■ **Extracted records**:
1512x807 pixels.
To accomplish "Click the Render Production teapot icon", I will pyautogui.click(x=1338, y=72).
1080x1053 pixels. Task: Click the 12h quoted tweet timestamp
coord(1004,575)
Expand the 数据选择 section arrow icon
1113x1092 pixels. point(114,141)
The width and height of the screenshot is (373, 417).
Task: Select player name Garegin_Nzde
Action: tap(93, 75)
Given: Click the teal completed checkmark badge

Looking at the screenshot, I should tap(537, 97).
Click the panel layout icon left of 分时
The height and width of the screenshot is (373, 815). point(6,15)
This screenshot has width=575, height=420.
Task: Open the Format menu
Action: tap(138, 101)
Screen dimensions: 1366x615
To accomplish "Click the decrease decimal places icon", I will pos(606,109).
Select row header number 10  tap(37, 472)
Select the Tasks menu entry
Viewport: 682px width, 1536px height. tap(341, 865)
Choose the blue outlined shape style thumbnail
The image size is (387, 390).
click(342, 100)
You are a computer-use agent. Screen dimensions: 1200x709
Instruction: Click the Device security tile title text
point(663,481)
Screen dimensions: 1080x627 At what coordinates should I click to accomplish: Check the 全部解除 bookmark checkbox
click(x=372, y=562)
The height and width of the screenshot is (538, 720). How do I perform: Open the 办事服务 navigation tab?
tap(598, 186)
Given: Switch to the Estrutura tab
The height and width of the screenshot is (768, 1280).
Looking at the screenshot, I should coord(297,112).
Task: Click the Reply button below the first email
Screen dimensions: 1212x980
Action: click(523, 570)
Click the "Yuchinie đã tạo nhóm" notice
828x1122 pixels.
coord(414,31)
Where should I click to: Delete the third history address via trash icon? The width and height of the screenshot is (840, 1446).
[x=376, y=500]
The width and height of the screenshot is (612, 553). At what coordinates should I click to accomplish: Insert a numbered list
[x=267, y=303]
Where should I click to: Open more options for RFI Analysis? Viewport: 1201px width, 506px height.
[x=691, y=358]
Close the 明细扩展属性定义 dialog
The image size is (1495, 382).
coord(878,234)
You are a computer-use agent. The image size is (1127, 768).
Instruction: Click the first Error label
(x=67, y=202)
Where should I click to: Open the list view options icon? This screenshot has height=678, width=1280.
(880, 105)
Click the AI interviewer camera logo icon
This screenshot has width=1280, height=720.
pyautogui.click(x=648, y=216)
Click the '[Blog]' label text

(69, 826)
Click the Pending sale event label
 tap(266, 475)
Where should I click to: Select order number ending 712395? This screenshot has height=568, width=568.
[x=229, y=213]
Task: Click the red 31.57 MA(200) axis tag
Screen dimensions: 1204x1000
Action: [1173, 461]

■ **Task**: Write down exactly the span of lines above from the one containing "Select row header" to the one containing "Task: Click the red 31.57 MA(200) axis tag", both ends included.

■ **Written response**:
Select row header number 10  tap(37, 472)
Select the Tasks menu entry
Viewport: 682px width, 1536px height. tap(341, 865)
Choose the blue outlined shape style thumbnail
The image size is (387, 390).
click(342, 100)
You are a computer-use agent. Screen dimensions: 1200x709
Instruction: Click the Device security tile title text
point(663,481)
Screen dimensions: 1080x627 At what coordinates should I click to accomplish: Check the 全部解除 bookmark checkbox
click(x=372, y=562)
The height and width of the screenshot is (538, 720). How do I perform: Open the 办事服务 navigation tab?
tap(598, 186)
Given: Switch to the Estrutura tab
The height and width of the screenshot is (768, 1280).
Looking at the screenshot, I should coord(297,112).
Task: Click the Reply button below the first email
Screen dimensions: 1212x980
Action: click(523, 570)
Click the "Yuchinie đã tạo nhóm" notice
828x1122 pixels.
coord(414,31)
Where should I click to: Delete the third history address via trash icon? The width and height of the screenshot is (840, 1446).
[x=376, y=500]
The width and height of the screenshot is (612, 553). At what coordinates should I click to accomplish: Insert a numbered list
[x=267, y=303]
Where should I click to: Open more options for RFI Analysis? Viewport: 1201px width, 506px height.
[x=691, y=358]
Close the 明细扩展属性定义 dialog
The image size is (1495, 382).
coord(878,234)
You are a computer-use agent. The image size is (1127, 768).
Instruction: Click the first Error label
(x=67, y=202)
Where should I click to: Open the list view options icon? This screenshot has height=678, width=1280.
(880, 105)
Click the AI interviewer camera logo icon
This screenshot has width=1280, height=720.
pyautogui.click(x=648, y=216)
Click the '[Blog]' label text

(69, 826)
Click the Pending sale event label
 tap(266, 475)
Where should I click to: Select order number ending 712395? This screenshot has height=568, width=568.
[x=229, y=213]
Task: Click the red 31.57 MA(200) axis tag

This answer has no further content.